The task
An exact copy of all the data below is required.

Supplied material
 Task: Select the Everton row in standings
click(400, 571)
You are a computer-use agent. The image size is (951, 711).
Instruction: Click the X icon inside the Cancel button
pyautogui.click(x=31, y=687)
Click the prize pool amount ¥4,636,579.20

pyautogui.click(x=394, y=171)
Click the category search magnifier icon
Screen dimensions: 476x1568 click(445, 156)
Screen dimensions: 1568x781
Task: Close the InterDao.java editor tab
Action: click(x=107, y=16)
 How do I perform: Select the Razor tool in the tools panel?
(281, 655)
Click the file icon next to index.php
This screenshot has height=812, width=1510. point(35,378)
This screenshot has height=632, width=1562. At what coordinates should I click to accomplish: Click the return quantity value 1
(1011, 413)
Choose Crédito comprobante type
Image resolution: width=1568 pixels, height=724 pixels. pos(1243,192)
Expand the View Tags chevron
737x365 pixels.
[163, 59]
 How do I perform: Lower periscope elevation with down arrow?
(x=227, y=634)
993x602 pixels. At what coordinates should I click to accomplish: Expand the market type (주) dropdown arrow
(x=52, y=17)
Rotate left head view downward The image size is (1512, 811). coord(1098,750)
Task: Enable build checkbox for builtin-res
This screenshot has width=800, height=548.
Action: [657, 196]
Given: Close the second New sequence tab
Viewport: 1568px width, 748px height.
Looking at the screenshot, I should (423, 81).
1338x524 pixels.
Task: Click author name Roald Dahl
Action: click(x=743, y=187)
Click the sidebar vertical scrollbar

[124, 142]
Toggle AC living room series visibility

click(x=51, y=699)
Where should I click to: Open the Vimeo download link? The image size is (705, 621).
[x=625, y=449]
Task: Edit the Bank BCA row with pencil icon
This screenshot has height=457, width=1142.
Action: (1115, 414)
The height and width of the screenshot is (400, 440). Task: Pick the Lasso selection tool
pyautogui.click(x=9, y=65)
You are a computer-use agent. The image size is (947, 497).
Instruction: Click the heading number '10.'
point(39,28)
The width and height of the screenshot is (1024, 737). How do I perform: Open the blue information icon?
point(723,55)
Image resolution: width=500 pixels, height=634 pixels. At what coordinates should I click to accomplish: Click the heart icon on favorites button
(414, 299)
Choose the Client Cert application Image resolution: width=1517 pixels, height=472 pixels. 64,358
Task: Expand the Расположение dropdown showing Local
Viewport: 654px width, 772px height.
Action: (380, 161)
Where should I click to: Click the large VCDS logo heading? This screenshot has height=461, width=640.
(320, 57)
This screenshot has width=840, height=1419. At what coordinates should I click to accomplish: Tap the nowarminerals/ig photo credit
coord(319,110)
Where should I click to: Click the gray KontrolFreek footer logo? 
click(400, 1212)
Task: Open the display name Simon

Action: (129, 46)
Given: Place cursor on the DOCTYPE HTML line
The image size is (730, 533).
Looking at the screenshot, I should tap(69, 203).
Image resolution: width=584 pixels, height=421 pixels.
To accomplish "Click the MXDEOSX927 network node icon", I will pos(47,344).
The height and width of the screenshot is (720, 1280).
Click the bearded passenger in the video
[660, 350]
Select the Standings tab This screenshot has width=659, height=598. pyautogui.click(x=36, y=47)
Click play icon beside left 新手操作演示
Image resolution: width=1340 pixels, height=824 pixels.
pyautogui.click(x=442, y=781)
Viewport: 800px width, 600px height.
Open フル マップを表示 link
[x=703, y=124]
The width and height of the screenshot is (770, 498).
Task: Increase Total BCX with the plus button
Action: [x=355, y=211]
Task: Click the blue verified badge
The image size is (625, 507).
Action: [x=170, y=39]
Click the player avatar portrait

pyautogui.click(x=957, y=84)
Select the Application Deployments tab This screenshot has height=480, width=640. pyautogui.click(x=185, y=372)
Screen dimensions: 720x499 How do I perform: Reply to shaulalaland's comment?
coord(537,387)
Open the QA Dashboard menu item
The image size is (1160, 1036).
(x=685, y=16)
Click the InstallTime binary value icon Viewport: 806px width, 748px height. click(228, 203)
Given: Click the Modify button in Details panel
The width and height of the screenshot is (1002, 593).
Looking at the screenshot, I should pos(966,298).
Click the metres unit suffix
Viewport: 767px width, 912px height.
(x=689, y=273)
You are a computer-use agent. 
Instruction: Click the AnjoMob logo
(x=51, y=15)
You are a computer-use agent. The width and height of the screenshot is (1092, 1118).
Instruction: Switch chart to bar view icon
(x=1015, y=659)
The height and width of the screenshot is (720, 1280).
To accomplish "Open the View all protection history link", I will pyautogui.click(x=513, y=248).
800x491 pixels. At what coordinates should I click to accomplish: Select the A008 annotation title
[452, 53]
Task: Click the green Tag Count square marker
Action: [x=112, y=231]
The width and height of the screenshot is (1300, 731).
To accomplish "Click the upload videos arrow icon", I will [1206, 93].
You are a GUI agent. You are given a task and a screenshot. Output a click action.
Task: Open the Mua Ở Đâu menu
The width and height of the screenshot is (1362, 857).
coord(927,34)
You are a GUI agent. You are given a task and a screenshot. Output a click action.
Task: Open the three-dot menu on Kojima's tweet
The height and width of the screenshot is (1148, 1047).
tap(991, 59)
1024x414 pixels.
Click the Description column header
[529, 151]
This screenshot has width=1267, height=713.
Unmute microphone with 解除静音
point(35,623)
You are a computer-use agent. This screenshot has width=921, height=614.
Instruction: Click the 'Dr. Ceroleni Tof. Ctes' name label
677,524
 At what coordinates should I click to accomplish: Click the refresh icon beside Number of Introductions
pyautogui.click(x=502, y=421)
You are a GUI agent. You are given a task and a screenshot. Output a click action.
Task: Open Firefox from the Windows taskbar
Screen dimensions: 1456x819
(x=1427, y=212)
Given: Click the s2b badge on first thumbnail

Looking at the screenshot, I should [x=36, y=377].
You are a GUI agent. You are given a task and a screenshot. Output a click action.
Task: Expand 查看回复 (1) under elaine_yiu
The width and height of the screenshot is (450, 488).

Answer
 Task: Select the Everton row in standings
click(400, 571)
You are a computer-use agent. The image size is (951, 711).
Instruction: Click the X icon inside the Cancel button
pyautogui.click(x=31, y=687)
Click the prize pool amount ¥4,636,579.20

pyautogui.click(x=394, y=171)
Click the category search magnifier icon
Screen dimensions: 476x1568 click(445, 156)
Screen dimensions: 1568x781
Task: Close the InterDao.java editor tab
Action: click(x=107, y=16)
 How do I perform: Select the Razor tool in the tools panel?
(281, 655)
Click the file icon next to index.php
This screenshot has height=812, width=1510. point(35,378)
This screenshot has height=632, width=1562. At what coordinates should I click to accomplish: Click the return quantity value 1
(1011, 413)
Choose Crédito comprobante type
Image resolution: width=1568 pixels, height=724 pixels. pos(1243,192)
Expand the View Tags chevron
737x365 pixels.
[163, 59]
 How do I perform: Lower periscope elevation with down arrow?
(x=227, y=634)
993x602 pixels. At what coordinates should I click to accomplish: Expand the market type (주) dropdown arrow
(x=52, y=17)
Rotate left head view downward The image size is (1512, 811). coord(1098,750)
Task: Enable build checkbox for builtin-res
This screenshot has width=800, height=548.
Action: [657, 196]
Given: Close the second New sequence tab
Viewport: 1568px width, 748px height.
Looking at the screenshot, I should (423, 81).
1338x524 pixels.
Task: Click author name Roald Dahl
Action: click(x=743, y=187)
Click the sidebar vertical scrollbar

[124, 142]
Toggle AC living room series visibility

click(x=51, y=699)
Where should I click to: Open the Vimeo download link? The image size is (705, 621).
[x=625, y=449]
Task: Edit the Bank BCA row with pencil icon
This screenshot has height=457, width=1142.
Action: (1115, 414)
The height and width of the screenshot is (400, 440). Task: Pick the Lasso selection tool
pyautogui.click(x=9, y=65)
You are a computer-use agent. The image size is (947, 497).
Instruction: Click the heading number '10.'
point(39,28)
The width and height of the screenshot is (1024, 737). How do I perform: Open the blue information icon?
point(723,55)
Image resolution: width=500 pixels, height=634 pixels. At what coordinates should I click to accomplish: Click the heart icon on favorites button
(414, 299)
Choose the Client Cert application Image resolution: width=1517 pixels, height=472 pixels. 64,358
Task: Expand the Расположение dropdown showing Local
Viewport: 654px width, 772px height.
Action: (380, 161)
Where should I click to: Click the large VCDS logo heading? This screenshot has height=461, width=640.
(320, 57)
This screenshot has width=840, height=1419. At what coordinates should I click to accomplish: Tap the nowarminerals/ig photo credit
coord(319,110)
Where should I click to: Click the gray KontrolFreek footer logo? 
click(400, 1212)
Task: Open the display name Simon

Action: (129, 46)
Given: Place cursor on the DOCTYPE HTML line
The image size is (730, 533).
Looking at the screenshot, I should tap(69, 203).
Image resolution: width=584 pixels, height=421 pixels.
To accomplish "Click the MXDEOSX927 network node icon", I will pos(47,344).
The height and width of the screenshot is (720, 1280).
Click the bearded passenger in the video
[660, 350]
Select the Standings tab This screenshot has width=659, height=598. pyautogui.click(x=36, y=47)
Click play icon beside left 新手操作演示
Image resolution: width=1340 pixels, height=824 pixels.
pyautogui.click(x=442, y=781)
Viewport: 800px width, 600px height.
Open フル マップを表示 link
[x=703, y=124]
The width and height of the screenshot is (770, 498).
Task: Increase Total BCX with the plus button
Action: [x=355, y=211]
Task: Click the blue verified badge
The image size is (625, 507).
Action: [x=170, y=39]
Click the player avatar portrait

pyautogui.click(x=957, y=84)
Select the Application Deployments tab This screenshot has height=480, width=640. pyautogui.click(x=185, y=372)
Screen dimensions: 720x499 How do I perform: Reply to shaulalaland's comment?
coord(537,387)
Open the QA Dashboard menu item
The image size is (1160, 1036).
(x=685, y=16)
Click the InstallTime binary value icon Viewport: 806px width, 748px height. click(228, 203)
Given: Click the Modify button in Details panel
The width and height of the screenshot is (1002, 593).
Looking at the screenshot, I should pos(966,298).
Click the metres unit suffix
Viewport: 767px width, 912px height.
(x=689, y=273)
You are a computer-use agent. 
Instruction: Click the AnjoMob logo
(x=51, y=15)
You are a computer-use agent. The width and height of the screenshot is (1092, 1118).
Instruction: Switch chart to bar view icon
(x=1015, y=659)
The height and width of the screenshot is (720, 1280).
To accomplish "Open the View all protection history link", I will pyautogui.click(x=513, y=248).
800x491 pixels. At what coordinates should I click to accomplish: Select the A008 annotation title
[452, 53]
Task: Click the green Tag Count square marker
Action: [x=112, y=231]
The width and height of the screenshot is (1300, 731).
To accomplish "Click the upload videos arrow icon", I will [1206, 93].
You are a GUI agent. You are given a task and a screenshot. Output a click action.
Task: Open the Mua Ở Đâu menu
The width and height of the screenshot is (1362, 857).
coord(927,34)
You are a GUI agent. You are given a task and a screenshot. Output a click action.
Task: Open the three-dot menu on Kojima's tweet
The height and width of the screenshot is (1148, 1047).
tap(991, 59)
1024x414 pixels.
Click the Description column header
[529, 151]
This screenshot has width=1267, height=713.
Unmute microphone with 解除静音
point(35,623)
You are a computer-use agent. This screenshot has width=921, height=614.
Instruction: Click the 'Dr. Ceroleni Tof. Ctes' name label
677,524
 At what coordinates should I click to accomplish: Click the refresh icon beside Number of Introductions
pyautogui.click(x=502, y=421)
You are a GUI agent. You are given a task and a screenshot. Output a click action.
Task: Open Firefox from the Windows taskbar
Screen dimensions: 1456x819
(x=1427, y=212)
Given: Click the s2b badge on first thumbnail

Looking at the screenshot, I should [x=36, y=377].
You are a GUI agent. You are given a task and a screenshot. Output a click action.
Task: Expand 查看回复 (1) under elaine_yiu
The width and height of the screenshot is (450, 488).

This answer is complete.